Engineering April 30, 2025 Rafael Quispe

Building the Gridvynt REST API: Design Decisions and Tradeoffs

A technical post on how we designed the forecast delivery API: the response envelope format, pagination strategy for long-horizon 72h outputs, webhook push architecture, and the authentication model.

We spent three months designing the Gridvynt forecast delivery API before writing the first customer integration — not because the data model was complex, but because the decisions made in an API design for operational energy software are hard to reverse and have downstream consequences for every integration built against it. This post documents the key design decisions, the alternatives we considered, and where we made tradeoffs that, in hindsight, we'd make the same way again.

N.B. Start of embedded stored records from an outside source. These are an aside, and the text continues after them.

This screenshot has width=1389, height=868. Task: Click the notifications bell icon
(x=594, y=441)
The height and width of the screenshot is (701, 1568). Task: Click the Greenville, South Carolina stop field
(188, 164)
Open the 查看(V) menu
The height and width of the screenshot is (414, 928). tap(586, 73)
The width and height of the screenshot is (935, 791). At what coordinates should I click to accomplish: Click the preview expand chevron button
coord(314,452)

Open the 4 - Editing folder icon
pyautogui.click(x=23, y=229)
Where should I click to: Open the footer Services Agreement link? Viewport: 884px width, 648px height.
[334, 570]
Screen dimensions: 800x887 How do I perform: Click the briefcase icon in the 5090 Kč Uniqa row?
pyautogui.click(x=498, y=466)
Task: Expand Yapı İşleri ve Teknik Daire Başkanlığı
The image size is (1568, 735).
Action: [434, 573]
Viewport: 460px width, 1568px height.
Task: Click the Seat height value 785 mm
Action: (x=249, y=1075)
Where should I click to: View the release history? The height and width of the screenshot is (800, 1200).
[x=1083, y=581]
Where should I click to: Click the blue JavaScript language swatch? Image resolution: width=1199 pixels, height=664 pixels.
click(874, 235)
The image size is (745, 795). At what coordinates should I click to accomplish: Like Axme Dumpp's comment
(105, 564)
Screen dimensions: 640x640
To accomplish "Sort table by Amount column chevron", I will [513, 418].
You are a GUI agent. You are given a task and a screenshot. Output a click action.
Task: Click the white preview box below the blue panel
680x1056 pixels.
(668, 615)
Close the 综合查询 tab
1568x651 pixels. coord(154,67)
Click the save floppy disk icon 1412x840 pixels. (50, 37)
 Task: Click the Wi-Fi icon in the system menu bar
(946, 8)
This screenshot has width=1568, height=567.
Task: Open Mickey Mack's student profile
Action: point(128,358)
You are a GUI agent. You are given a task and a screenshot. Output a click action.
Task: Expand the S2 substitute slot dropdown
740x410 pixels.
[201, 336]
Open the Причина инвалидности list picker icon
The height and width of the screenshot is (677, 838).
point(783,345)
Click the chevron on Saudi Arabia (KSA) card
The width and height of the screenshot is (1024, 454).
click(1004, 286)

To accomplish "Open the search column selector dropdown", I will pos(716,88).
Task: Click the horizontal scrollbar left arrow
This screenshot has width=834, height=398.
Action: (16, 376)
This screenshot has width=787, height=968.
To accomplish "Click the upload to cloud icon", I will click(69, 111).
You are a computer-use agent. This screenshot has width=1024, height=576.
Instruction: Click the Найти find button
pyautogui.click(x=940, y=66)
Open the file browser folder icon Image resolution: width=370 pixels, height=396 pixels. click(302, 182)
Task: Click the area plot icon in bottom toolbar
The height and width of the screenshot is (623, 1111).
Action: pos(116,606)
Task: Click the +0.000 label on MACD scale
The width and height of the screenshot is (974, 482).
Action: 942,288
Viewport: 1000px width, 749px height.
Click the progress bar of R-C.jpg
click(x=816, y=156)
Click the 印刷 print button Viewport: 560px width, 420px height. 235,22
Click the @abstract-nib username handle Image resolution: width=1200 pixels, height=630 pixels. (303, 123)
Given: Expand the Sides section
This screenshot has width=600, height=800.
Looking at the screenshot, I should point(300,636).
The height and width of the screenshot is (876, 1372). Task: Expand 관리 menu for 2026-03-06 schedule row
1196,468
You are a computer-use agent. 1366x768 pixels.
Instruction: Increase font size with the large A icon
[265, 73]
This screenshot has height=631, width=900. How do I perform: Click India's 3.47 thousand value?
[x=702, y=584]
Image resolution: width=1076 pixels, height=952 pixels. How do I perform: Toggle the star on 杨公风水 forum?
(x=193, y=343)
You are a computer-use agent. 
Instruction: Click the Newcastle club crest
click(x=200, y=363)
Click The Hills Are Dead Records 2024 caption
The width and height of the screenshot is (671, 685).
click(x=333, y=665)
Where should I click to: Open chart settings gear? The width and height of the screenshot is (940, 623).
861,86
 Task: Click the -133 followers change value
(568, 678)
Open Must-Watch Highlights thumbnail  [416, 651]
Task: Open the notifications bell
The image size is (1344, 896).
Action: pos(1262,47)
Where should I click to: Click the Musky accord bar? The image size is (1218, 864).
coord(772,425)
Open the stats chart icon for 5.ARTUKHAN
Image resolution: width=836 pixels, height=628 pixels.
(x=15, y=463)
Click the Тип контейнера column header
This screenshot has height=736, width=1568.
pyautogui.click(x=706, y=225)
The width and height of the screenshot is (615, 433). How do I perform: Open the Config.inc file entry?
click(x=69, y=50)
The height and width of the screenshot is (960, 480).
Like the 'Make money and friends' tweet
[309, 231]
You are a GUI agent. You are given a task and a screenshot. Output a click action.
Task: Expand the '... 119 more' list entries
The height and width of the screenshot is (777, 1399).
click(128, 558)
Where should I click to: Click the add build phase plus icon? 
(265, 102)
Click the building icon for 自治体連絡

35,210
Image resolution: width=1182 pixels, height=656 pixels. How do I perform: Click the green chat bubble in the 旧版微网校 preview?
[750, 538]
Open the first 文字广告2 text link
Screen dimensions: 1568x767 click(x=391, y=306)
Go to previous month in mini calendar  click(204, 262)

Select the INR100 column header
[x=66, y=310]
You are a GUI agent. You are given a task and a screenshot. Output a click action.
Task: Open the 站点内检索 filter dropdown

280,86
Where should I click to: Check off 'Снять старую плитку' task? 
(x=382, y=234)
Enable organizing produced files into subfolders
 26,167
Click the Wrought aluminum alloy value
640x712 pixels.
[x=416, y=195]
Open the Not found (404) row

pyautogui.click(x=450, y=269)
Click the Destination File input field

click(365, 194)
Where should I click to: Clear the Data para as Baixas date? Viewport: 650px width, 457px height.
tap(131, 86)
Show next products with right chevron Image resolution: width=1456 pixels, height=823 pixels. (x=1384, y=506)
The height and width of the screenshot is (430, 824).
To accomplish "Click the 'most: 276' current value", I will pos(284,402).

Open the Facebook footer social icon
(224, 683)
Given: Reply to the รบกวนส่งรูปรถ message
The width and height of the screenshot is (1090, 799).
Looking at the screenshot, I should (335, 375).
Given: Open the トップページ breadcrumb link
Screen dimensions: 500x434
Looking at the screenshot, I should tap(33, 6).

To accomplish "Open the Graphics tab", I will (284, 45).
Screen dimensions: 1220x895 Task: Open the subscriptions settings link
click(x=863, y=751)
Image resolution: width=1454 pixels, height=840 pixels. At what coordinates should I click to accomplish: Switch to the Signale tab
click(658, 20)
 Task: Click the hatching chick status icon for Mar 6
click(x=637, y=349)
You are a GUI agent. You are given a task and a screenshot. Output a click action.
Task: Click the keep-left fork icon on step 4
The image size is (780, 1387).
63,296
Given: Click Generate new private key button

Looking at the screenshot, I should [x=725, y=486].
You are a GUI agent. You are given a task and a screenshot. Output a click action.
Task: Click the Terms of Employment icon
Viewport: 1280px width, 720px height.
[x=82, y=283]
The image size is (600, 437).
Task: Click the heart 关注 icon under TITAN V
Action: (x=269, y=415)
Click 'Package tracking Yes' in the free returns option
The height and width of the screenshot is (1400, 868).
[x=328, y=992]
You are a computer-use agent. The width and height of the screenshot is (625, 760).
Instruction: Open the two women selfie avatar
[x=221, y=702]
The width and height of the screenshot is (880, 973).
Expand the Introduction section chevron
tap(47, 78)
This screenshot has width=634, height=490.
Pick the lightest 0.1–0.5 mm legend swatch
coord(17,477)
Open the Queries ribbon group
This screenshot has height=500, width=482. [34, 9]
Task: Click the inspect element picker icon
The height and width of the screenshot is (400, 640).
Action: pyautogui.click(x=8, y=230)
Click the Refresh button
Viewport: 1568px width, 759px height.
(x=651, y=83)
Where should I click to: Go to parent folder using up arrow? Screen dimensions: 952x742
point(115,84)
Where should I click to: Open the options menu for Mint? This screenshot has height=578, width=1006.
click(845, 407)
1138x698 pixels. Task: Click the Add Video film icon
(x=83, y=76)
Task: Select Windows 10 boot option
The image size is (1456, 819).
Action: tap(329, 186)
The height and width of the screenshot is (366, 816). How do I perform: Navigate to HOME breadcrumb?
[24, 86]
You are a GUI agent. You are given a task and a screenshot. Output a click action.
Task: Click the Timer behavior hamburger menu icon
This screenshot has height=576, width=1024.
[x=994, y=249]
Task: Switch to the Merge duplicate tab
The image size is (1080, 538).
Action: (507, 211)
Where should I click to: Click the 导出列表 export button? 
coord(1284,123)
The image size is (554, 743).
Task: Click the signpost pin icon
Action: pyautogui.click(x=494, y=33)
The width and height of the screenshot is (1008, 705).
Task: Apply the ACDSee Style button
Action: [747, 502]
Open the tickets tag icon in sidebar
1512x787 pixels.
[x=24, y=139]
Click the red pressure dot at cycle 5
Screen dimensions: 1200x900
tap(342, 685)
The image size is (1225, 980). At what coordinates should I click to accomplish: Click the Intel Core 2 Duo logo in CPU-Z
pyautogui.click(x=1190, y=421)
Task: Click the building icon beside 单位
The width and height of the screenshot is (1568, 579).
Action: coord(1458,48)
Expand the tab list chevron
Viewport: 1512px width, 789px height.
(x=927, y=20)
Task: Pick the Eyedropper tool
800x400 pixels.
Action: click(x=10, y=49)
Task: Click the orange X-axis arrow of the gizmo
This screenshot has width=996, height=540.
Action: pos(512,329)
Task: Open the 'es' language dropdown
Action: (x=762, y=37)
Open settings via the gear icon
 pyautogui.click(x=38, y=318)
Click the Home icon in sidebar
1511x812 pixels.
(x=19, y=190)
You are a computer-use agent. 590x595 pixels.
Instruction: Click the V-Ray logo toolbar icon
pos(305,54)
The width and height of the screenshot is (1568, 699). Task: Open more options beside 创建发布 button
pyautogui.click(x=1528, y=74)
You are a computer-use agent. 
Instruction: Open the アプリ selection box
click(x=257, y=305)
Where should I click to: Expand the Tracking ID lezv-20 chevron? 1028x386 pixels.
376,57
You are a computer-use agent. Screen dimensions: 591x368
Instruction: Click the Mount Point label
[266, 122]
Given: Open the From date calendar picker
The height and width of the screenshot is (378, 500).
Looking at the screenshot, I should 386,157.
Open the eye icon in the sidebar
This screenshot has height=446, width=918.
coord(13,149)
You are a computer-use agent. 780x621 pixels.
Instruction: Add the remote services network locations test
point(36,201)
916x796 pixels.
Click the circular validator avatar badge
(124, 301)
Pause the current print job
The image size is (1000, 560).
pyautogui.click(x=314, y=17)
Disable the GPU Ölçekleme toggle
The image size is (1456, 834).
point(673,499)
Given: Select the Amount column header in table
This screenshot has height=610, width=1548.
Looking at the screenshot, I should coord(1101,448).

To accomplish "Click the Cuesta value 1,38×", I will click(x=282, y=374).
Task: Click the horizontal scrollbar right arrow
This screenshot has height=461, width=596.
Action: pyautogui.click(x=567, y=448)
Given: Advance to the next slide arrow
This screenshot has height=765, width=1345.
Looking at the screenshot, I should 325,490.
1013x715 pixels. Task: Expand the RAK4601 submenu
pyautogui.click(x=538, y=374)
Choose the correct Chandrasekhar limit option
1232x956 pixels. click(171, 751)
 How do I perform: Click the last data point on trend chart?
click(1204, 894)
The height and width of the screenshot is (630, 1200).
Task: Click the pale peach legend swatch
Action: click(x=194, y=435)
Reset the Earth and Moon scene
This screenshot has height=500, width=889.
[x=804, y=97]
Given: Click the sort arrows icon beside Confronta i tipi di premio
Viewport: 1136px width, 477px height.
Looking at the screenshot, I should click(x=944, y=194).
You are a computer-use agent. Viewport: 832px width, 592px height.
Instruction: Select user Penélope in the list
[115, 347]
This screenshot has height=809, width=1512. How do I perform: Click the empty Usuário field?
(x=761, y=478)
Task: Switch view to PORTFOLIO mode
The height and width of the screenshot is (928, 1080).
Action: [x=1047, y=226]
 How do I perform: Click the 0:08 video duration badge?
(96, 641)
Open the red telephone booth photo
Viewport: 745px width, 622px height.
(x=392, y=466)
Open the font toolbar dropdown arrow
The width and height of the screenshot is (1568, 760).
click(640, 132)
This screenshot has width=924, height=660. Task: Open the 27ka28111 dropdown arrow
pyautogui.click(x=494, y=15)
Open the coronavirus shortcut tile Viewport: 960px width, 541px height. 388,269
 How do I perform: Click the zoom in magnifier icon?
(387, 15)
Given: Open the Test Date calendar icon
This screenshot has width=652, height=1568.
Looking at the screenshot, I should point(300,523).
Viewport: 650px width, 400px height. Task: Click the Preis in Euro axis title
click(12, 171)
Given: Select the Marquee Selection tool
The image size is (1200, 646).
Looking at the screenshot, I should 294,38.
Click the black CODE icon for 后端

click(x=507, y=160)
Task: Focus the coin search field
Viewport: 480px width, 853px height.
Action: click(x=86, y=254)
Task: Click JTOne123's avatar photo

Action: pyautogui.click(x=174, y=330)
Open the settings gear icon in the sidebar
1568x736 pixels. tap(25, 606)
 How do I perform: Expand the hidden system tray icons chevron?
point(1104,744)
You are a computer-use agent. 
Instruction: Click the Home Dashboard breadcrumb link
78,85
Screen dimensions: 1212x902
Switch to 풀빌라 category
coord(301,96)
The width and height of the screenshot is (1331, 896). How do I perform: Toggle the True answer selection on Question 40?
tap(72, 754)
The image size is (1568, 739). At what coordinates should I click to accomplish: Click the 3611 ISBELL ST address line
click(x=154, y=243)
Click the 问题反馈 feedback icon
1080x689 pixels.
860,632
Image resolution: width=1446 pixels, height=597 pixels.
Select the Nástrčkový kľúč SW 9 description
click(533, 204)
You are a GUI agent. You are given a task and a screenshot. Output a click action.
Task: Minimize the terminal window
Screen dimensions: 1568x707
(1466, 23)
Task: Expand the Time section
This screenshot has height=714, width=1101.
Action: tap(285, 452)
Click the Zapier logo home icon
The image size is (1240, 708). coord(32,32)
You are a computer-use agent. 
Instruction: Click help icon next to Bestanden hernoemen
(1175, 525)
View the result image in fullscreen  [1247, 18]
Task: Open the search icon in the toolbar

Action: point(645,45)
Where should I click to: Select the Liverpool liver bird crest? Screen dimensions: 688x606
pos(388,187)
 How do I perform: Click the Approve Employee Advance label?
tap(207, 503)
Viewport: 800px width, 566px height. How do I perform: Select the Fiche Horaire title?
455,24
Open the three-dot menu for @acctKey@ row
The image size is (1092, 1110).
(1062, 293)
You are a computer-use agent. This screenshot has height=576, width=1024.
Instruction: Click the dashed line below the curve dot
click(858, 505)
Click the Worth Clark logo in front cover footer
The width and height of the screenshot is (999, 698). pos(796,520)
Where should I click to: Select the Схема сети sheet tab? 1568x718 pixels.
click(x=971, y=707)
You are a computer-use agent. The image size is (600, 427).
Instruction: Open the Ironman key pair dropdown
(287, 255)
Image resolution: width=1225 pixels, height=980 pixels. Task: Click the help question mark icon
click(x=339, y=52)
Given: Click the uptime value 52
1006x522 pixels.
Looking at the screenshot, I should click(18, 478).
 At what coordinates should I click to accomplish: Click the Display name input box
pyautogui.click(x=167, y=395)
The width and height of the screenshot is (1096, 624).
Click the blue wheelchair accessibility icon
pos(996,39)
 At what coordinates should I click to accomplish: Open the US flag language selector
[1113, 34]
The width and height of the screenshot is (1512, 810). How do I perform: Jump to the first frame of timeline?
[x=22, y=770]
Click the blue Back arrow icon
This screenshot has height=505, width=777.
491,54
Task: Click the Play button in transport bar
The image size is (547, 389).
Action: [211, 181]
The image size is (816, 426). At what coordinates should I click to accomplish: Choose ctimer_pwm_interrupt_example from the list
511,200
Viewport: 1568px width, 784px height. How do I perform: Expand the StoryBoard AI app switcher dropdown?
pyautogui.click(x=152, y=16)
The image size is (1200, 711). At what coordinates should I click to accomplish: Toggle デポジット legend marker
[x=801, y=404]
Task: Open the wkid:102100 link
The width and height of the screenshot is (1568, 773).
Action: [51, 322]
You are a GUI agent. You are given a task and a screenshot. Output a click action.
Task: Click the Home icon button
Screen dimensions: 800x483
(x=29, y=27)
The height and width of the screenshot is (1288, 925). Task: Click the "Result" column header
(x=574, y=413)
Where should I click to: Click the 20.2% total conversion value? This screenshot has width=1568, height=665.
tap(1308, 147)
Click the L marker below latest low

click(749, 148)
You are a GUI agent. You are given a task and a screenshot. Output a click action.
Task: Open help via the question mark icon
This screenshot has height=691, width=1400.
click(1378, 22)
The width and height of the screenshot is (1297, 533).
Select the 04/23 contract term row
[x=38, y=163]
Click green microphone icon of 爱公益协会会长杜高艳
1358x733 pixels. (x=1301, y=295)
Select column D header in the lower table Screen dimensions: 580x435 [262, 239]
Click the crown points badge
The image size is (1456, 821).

The intended audience is integration engineers who are evaluating our API or who work in the energy data space and are building similar systems. We'll cover the response envelope format, forecast versioning strategy, pagination design, and webhook push architecture.

The forecast object model

The central resource in the API is a forecast object, which represents a single issued forecast for a single asset at a specific point in time. A forecast object contains:

{
  "forecast_id": "fcst_01hx...",
  "asset_id": "solar_co_75mw_site_a",
  "issued_at": "2025-04-15T06:12:34Z",
  "model_version": "correction_v2.4.1",
  "intervals": [
    {
      "interval_start": "2025-04-15T12:00:00Z",
      "interval_end": "2025-04-15T12:15:00Z",
      "p10_mw": 42.1,
      "p50_mw": 58.4,
      "p90_mw": 71.2,
      "source": "nwp_corrected"
    },
    ...
  ]
}

The issued_at timestamp records when this specific forecast run was finalized, not when the NWP model was initialized. The distinction matters for lineage: an issued_at of 06:12 UTC on a forecast initialized from the 06:00 UTC GFS run means the forecast reflects NWP data assimilated and output-available approximately 12 minutes before issue. For post-hoc analysis of how forecast accuracy varied with issue time, this level of precision is necessary.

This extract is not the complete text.